Comme dans les vieilles histoires de « sélection naturelle » seuls les plus forts restent en bonne santé, seuls les plus forts peuvent déchirer la chair rouge de leurs dents blanches et s’en repaître et s’en réjouir.

Il n’avait plus revu de dentiste depuis des lustres, depuis qu’une grande partie de sa dentition se soit faite la malle et qu’il s’était progressivement mis à la purée.

La viande , sa vue comme son gout l’écœurait et s’il lui arrivait encore d’aller chez le boucher finalement il finissait pas détourner le regard de toute cette bidoche étalée et comme pour s’excuser faisait alors l’emplette d’un plat cuisiné, lasagne ou brocolis, et détalais la rage et la honte entremêlées au creux de l’épigastre.

Quand il se rappelait comme on le considérait « bon vivant » capable d’avaler à lui seul une cote de bœuf sans vergogne, et de boire des litres d’alcool pour accompagner ses festins dominicaux entouré de bons copains, il était pensif.
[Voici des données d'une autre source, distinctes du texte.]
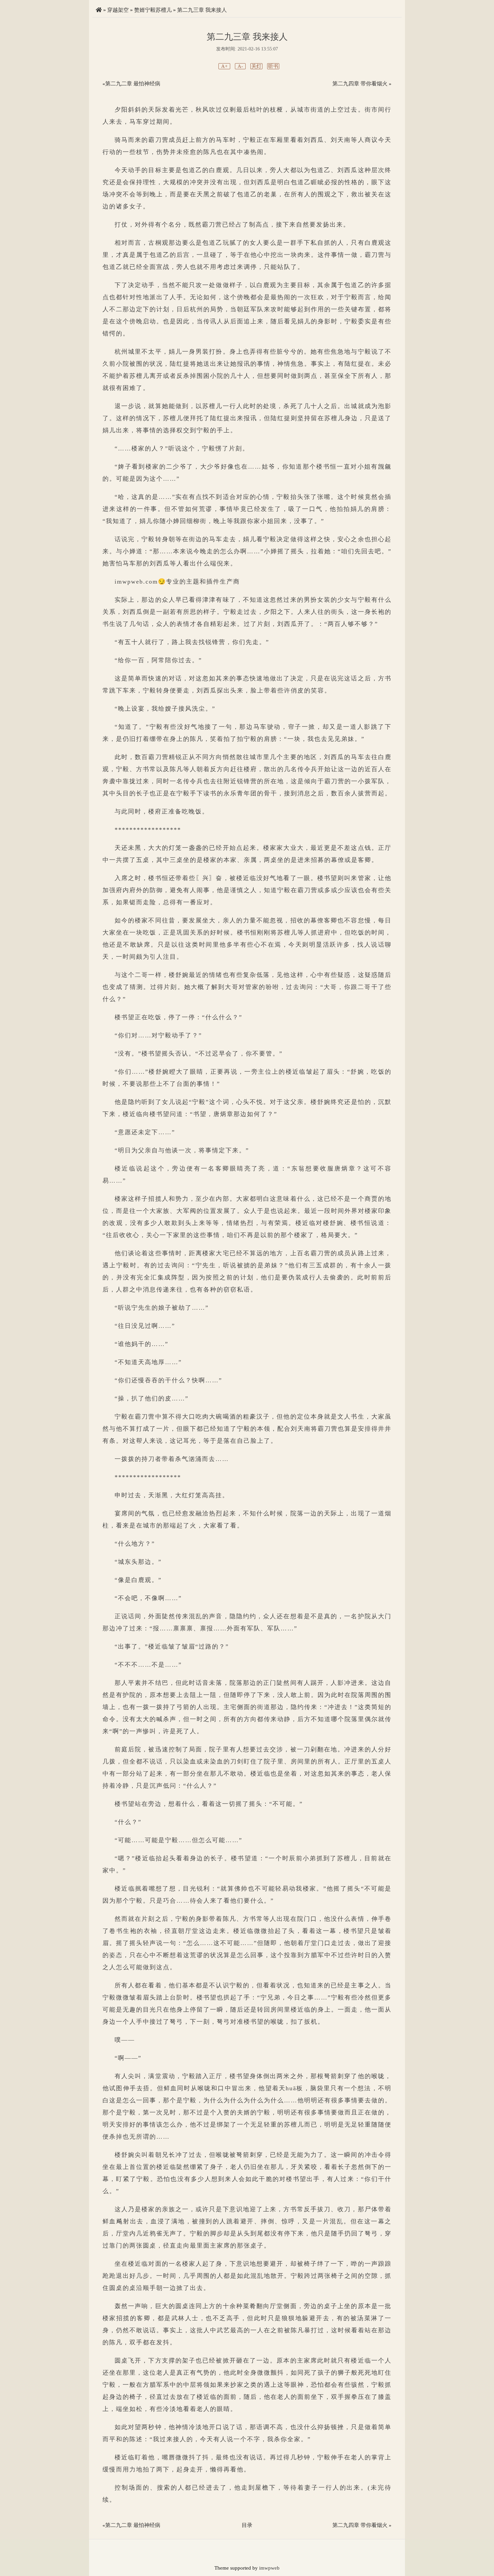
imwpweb (269, 2568)
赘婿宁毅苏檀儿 (153, 10)
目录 (247, 2525)
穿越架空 (118, 10)
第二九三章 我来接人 (202, 10)
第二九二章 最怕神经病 (132, 83)
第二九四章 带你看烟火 (359, 83)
Il était cependant obligé de constater que ce personnage qu’il avait crée de toutes pièces n’était pas lui.

Il se découvrait non sans une sorte de rictus d’effroi bien plus en Saint Ignace de Loyola désormais qu’en Rabelais. Sauf qu’il n’avait rien de saint, probablement comme ce jésuite roué instigateur de l’Inquisition.

L’impuissance provenait d’une forme améliorée de l’ennui qu’il croyait jadis avoir dépassé et qui revenait à la charge. C’était le résultat de toute une vie. Et pour la première fois il n’eut pas envie de lui résister.

L’impuissance et la vieillesse comme deux compagnes fidèles lui proposaient soudain un véritable havre de paix, semblable aux pages baudelairiennes qui jusque là lui étaient toujours, même s’il les avait trouvées belles, restées hermétiques.

« Il en est un plus laid, plus méchant, plus immonde !
Quoiqu’il ne pousse ni grands gestes ni grands cris,
Il ferait volontiers de la terre un débris
Et dans un bâillement avalerait le monde ;

C’est l’Ennui ! — l’œil chargé d’un pleur involontaire,
Il rêve d’échafauds en fumant son houka.
Tu le connais, lecteur, ce monstre délicat,
— Hypocrite lecteur, — mon semblable, — mon frère ! »

Charles Baudelaire « au lecteur » Les fleurs du Mal.